*** Block opens ***

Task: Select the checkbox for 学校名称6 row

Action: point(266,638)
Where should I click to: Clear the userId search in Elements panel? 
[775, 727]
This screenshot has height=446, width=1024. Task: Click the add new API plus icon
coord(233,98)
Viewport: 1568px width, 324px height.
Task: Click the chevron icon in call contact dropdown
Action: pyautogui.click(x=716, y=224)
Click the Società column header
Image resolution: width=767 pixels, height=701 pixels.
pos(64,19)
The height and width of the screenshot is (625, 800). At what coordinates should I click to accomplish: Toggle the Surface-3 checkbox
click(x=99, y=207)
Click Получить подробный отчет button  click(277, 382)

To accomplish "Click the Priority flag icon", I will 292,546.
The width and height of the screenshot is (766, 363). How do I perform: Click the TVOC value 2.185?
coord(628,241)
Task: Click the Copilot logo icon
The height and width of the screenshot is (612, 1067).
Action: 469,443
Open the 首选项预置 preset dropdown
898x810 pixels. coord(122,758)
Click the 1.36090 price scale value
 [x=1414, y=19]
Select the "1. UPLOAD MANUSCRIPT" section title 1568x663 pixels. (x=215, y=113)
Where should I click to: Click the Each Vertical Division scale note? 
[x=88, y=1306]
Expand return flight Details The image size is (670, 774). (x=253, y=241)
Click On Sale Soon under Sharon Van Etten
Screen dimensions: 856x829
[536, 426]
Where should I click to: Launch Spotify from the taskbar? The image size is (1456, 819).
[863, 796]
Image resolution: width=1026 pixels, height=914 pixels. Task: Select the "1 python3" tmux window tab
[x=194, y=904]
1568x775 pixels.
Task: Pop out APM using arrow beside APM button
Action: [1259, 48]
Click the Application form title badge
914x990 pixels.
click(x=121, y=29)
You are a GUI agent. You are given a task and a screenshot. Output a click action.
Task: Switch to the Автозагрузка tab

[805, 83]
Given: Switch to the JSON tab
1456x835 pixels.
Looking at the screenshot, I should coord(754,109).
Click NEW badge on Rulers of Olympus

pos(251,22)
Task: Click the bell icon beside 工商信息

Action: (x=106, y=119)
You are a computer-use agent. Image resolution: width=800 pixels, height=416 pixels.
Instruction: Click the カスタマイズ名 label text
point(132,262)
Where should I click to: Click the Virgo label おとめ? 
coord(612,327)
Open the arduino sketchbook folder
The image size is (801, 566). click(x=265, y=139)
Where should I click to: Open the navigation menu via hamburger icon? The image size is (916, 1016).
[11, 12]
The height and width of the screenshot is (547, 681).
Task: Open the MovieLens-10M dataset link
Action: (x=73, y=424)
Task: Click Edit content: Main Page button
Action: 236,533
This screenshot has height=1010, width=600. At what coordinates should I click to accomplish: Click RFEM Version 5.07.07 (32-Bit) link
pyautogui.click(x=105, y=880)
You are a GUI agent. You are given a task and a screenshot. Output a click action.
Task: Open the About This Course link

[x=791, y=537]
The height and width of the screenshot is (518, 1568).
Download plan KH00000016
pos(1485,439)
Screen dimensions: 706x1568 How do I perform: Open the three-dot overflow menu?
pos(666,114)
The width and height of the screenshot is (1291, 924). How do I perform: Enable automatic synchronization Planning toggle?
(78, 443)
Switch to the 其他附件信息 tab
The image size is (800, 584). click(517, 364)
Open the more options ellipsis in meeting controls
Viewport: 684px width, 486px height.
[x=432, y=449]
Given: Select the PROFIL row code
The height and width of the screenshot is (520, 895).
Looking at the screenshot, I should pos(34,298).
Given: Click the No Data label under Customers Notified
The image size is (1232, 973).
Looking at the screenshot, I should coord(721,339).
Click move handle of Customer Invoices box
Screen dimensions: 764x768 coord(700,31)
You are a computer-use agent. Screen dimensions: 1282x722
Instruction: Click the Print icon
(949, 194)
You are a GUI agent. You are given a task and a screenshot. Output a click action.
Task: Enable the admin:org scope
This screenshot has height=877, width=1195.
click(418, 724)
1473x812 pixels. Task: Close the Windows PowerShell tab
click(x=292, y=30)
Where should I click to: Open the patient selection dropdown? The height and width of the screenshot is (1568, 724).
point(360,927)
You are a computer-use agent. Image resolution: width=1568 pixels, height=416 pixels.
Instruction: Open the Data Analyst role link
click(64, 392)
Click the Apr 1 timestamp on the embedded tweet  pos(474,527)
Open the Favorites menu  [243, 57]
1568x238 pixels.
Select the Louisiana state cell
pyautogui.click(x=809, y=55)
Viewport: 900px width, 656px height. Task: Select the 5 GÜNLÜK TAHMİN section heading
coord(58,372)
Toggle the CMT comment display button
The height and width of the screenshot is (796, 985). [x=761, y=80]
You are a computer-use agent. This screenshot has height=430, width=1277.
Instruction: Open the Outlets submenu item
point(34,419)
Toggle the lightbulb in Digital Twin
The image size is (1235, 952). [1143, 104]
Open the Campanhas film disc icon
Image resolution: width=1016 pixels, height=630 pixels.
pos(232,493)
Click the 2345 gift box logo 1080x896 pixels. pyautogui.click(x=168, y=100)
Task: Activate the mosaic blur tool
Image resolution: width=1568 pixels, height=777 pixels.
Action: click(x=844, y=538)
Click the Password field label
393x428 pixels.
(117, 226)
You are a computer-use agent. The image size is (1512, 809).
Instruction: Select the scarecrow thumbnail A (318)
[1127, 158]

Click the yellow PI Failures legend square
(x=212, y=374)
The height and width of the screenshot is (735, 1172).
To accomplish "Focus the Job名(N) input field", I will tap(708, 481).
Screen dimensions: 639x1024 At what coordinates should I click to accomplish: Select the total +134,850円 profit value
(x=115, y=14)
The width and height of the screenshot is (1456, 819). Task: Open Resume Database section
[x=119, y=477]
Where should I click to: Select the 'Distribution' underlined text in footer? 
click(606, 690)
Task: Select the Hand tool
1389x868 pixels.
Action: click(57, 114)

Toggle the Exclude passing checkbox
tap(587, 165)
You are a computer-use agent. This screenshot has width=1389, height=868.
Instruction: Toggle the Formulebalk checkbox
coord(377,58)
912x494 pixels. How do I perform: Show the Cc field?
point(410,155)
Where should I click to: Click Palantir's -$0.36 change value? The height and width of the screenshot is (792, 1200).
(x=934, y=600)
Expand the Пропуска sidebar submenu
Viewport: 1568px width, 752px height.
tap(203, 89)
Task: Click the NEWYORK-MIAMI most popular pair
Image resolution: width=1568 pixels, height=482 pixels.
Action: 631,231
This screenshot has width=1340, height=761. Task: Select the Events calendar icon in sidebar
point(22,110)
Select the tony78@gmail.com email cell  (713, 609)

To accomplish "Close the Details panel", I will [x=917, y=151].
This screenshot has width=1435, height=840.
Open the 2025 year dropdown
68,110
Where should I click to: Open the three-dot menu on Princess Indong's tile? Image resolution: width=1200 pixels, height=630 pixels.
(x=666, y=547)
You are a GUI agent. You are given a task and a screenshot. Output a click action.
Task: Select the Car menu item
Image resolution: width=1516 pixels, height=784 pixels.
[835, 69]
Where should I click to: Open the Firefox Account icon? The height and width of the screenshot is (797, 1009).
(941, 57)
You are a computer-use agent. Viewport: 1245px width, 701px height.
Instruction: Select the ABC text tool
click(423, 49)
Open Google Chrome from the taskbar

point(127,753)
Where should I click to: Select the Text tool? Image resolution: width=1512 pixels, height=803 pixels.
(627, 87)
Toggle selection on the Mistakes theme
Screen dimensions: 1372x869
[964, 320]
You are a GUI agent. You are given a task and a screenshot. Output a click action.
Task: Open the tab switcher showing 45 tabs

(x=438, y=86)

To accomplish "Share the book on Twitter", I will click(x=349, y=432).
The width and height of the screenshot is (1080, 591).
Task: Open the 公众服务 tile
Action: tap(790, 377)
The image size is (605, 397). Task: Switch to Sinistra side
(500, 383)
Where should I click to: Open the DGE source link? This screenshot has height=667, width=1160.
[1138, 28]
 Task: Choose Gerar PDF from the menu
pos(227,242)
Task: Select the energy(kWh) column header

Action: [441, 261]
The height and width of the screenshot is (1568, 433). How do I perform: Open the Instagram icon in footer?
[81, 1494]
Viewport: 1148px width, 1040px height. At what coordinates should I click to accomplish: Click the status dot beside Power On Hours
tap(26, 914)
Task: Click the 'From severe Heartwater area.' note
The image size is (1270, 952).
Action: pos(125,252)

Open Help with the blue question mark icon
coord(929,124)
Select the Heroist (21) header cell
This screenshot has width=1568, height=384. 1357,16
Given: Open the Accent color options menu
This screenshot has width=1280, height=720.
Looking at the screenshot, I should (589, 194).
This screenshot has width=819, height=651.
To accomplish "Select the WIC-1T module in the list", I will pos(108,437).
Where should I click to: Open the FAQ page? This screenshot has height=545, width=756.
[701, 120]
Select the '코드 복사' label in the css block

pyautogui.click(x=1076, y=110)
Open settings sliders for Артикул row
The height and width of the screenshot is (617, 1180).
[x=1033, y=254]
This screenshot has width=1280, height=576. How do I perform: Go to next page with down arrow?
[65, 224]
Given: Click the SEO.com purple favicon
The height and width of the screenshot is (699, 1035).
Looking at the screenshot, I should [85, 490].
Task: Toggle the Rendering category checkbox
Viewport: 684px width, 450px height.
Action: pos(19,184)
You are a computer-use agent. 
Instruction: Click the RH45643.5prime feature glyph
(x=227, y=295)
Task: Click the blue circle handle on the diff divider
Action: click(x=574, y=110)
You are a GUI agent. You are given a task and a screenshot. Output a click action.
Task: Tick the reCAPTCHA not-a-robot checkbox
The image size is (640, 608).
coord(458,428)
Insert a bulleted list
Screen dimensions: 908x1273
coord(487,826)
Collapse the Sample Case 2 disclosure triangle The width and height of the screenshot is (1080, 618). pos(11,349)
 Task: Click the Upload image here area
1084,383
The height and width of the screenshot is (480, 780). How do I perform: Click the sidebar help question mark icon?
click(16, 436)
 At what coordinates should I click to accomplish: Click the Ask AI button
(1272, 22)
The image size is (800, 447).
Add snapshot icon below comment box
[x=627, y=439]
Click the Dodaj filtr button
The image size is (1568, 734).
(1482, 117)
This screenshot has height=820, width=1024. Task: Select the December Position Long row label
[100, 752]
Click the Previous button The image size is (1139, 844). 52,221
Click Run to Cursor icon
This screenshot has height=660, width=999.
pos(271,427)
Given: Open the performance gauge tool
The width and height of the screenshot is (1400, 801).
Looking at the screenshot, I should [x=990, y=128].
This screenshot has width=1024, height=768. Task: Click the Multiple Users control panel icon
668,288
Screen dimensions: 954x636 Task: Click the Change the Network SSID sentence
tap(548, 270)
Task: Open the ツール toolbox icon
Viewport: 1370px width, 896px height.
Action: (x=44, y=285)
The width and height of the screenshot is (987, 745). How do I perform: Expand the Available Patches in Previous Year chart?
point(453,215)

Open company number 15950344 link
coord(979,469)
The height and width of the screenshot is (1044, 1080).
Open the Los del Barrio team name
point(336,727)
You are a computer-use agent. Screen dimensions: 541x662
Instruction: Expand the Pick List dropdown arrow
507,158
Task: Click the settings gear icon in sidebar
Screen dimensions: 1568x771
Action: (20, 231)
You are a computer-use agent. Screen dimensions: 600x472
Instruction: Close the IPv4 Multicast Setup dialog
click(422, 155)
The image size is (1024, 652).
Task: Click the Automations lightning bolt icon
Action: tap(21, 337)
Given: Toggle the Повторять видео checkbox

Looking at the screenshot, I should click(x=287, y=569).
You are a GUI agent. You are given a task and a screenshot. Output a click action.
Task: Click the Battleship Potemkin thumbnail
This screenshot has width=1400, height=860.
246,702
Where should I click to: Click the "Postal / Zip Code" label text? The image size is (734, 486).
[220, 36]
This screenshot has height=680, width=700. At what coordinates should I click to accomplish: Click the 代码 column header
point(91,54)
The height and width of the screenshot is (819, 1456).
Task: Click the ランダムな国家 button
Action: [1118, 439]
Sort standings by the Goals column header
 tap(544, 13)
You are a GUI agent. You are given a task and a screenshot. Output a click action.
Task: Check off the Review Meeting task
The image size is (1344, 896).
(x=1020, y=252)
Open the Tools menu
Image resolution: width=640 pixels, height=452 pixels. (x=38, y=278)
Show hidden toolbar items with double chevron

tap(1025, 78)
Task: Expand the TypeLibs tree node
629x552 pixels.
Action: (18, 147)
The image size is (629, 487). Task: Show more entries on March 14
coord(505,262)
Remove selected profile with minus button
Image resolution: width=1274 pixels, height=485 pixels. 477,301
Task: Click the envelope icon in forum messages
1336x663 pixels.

*** Block closes ***

Please give an exact copy of the lines above, beginning with the line containing "Task: Click the Copilot logo icon" and running through the line containing "pixels. (x=215, y=113)", and of no other lines.

Task: Click the Copilot logo icon
The height and width of the screenshot is (612, 1067).
Action: 469,443
Open the 首选项预置 preset dropdown
898x810 pixels. coord(122,758)
Click the 1.36090 price scale value
 [x=1414, y=19]
Select the "1. UPLOAD MANUSCRIPT" section title 1568x663 pixels. (x=215, y=113)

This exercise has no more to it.